The area of the square with side length (a + b) is equal to the sum of the areas of the subsections. Describing the area as (a + b)^{2} units^{2} is a way to state the area in terms of the dimensions of the figure; whereas describing the area as (a^{2} + 2ab + b^{2} ) units^{2} is a way to state the area in terms of the sum of the areas of the sections formed by the extension of b units in each dimension.

Show how the distributive property can be used to rewrite the expression (a + b)^{2}:

Example 2.

Bobby draws a square that is 10 units by 10 units. He increases the length by x units and the width by 2 units.

a. Draw a diagram that models this scenario.

b. Assume the area of the large rectangle is 156 unit^{2}. Find the value of x.

Answer:

a.

b. 156 = 100 + 20 + 10x + 2x

156 = 120 + 12x

156 – 120 = 120 + 12x – 120

36 = 12x

(\(\frac{1}{12}\))36 = (\(\frac{1}{12}\))12x

x = 3

Example 3.

The dimensions of a square with a side length of x units are increased. In this figure, the indicated lengths are given in units, and the indicated areas are given in units^{2}.

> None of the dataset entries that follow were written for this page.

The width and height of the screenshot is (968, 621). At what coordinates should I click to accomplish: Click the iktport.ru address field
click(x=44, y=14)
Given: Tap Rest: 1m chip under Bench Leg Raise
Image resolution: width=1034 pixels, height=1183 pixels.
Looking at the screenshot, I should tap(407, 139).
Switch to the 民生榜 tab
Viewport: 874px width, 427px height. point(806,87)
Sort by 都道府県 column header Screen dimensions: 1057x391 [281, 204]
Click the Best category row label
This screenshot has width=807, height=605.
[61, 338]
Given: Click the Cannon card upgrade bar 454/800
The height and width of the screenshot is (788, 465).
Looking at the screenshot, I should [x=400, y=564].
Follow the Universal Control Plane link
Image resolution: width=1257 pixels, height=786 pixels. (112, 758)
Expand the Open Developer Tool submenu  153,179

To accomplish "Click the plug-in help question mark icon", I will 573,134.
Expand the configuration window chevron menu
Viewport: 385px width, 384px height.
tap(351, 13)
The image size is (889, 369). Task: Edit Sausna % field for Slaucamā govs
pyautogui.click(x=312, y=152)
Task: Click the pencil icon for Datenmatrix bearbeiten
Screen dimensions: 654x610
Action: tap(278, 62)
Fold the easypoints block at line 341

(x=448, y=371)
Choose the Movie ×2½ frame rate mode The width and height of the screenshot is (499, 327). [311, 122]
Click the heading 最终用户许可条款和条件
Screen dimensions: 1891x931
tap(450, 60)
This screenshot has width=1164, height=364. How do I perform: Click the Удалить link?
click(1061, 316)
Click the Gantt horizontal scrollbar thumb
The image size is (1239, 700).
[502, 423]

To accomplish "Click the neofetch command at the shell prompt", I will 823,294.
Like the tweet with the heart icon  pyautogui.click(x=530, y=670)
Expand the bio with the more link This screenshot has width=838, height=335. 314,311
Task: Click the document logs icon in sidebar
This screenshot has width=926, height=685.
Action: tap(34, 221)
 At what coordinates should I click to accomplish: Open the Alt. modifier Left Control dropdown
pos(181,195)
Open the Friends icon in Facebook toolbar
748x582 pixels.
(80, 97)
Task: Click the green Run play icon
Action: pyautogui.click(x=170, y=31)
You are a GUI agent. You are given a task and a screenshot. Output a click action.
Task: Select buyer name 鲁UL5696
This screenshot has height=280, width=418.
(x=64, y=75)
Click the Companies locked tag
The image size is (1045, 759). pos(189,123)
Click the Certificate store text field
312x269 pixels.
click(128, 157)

a. What are the dimensions of the large rectangle in the figure?

b. Use the expressions in your response from part (a) to write an equation for the area of the large rectangle, where A represents area.

c. Use the areas of the sections within the diagram to express the area of the large rectangle.

d. What can be concluded from parts (b) and (c)?

e. Explain how the expressions (x + 2)(x + 3) and x^{2} + 3x + 2x + 6 differ within the context of the area of the figure.

Answer:

a. The length (or width) is (x + 3) units, and the width (or length) is (x + 2) units.

b. A = (x + 3)(x + 2) units^{2}

c. A = (x^{2} + 3x + 2x + 6) units^{2}

d. (x + 2)(x + 3) = x^{2} + 3x + 2x + 6

e. The expression (x + 2)(x + 3) shows the area is equal to the quantity of the width increased by 2 units times the quantity of the length increased by 3 units. The expression x^{2} + 3x + 2x + 6 shows the area as the sum of four sections of the expanded rectangle.

### Eureka Math Grade 7 Module 6 Lesson 21 Exercise Answer Key

Opening Exercise

Patty is interested in expanding her backyard garden. Currently, the garden plot has a length of 4 ft. and a width of 3 ft.

a. What is the current area of the garden?

Patty plans on extending the length of the plot by 3 ft. and the width by 2 ft.

b. What will the new dimensions of the garden be? What will the new area of the garden be?

c. Draw a diagram that shows the change in dimension and area of Patty’s garden as she expands it. The diagram should show the original garden as well as the expanded garden.

d. Based on your diagram, can the area of the garden be found in a way other than by multiplying the length by the width?

e. Based on your diagram, how would the area of the original garden change if only the length increased by 3 ft.? By how much would the area increase?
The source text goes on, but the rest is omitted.